ERROR_ON_UNDEFINED_SYMBOLS=0 works around a known issue when Rust's panic handling is set to unwind (the default). Alternatively, you can set the handling mode to abort when building for WASM.

DISABLE_EXCEPTION_CATCHING=0 allows C++ code to catch exceptions. Without this, you'll get an error complaining that Rust can't catch foreign exceptions and your application will terminate via abort().

Finally, ALLOW_MEMORY_GROWTH allows the heap to resize. Without this, your app will quickly run out of memory and seg fault.

Building your app

Simply run:

cargo build --bin myapp --release --target wasm32-unknown-emscripten

where myapp is the name of your executable.

On success, you should see the following files:

target/wasm32-unknown-emscripten/release/myapp.js
target/wasm32-unknown-emscripten/release/myapp.wasm

Running with node

node target/wasm32-unknown-emscripten/release/myapp.js

Running in browser

Put myapp.js in a script tag in an index.html file:

<!DOCTYPE html>
<html>
    <head>
        <script src="myapp.js"></script>
    </head>
    <body></body>
</html>

and serve the index.html, myapp.js, and myapp.wasm files on a web server. Your app will run when the user loads the page in their browser.

Alternatively, you can bundle your .js and .wasm into a larger application with webpack.

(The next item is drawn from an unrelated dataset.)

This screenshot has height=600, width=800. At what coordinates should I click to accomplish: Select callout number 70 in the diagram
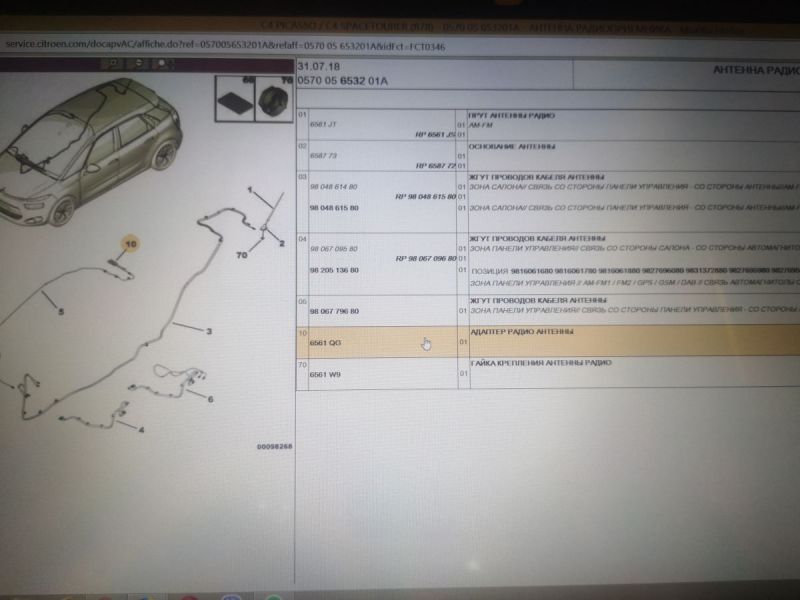pos(241,256)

Running with wasmer/wasmtime

Unfortunately, these scenarios are currently unsupported 😞.

Running tests

Build your tests with:

cargo test --no-run --release --target wasm32-unknown-emscripten

You'll find your tests' entry points in target/wasm32-unknown-emscripten/release/deps/*.js. Simply select the desired test and run:

node target/wasm32-unknown-emscripten/release/mytest-xxxx.js

Debugging

Debugging WASM is challenging. If possible, you should debug issues running your app natively. For debugging WASM-specific issues, emscripten can emit both DWARF symbols and traditional source maps. While DWARF symbols are more useful, browser support at this stage is terrible.

Build in debug mode

To use source maps, simply build in debug mode³:

cargo build --bin myapp --target wasm32-unknown-emscripten

where myapp is the name of your executable.

Make a webpage

In our experiments debugging with node --inspect-brk, the Chrome debugger failed to find the source maps. Debugging raw WASM is unpleasant, so we recommend an alternative — make a simple webpage that hosts your app.

Make an index.html with the following contents in the root of your git repository:

<!DOCTYPE html>
<html>
    <head>
        <script src="./target/wasm32-unknown-emscripten/debug/myapp.js"></script>
    </head>
    <body></body>
</html>

Serve your page

In another terminal, run:

npm install -g http-server
node http-server /git/repo/root/dir

Debug your program on the website

Open Chrome and navigate to http://localhost:8080/index.html. Hit F12 to open the debugger. Chrome should find your source maps allowing you to navigate the stack, set breakpoints, step, continue, etc. all with real source code. Unfortunately, you can't see variables.

You can also use the log crate to print information to the debug console. If you go this route, use simple-logger as the logger backend; don't use a WASM-specific crate (e.g. wasm-logger) for this because emscripten already routes stdout and stderr to the console.